# Dataset entries:
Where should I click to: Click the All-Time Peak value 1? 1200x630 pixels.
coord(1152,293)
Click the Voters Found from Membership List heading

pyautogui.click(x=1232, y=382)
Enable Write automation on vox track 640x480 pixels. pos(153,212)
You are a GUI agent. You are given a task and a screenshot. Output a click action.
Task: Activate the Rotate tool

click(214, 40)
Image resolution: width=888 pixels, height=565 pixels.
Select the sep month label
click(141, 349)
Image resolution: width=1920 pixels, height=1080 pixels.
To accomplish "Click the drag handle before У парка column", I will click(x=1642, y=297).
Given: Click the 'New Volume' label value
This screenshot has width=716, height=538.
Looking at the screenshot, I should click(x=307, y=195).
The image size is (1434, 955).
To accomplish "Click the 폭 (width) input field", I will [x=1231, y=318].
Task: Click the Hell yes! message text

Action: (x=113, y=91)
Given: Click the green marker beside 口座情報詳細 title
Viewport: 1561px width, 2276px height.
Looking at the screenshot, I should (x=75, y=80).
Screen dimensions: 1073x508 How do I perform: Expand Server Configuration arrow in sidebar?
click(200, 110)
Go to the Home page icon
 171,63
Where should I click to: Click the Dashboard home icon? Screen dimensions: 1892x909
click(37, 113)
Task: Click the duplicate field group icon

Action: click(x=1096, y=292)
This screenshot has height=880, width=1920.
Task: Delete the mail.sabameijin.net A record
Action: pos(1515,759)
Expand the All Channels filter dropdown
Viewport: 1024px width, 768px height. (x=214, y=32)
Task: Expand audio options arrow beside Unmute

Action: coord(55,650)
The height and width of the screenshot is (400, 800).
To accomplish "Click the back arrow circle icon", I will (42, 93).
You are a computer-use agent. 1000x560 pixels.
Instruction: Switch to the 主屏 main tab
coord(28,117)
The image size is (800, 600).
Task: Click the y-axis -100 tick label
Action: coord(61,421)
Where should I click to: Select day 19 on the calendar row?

# Work task:
Only lines with the word "agent" go in the answer. Take them all from the entries above.

# Response:
You are a GUI agent. You are given a task and a screenshot. Output a click action.
You are a computer-use agent. 1000x560 pixels.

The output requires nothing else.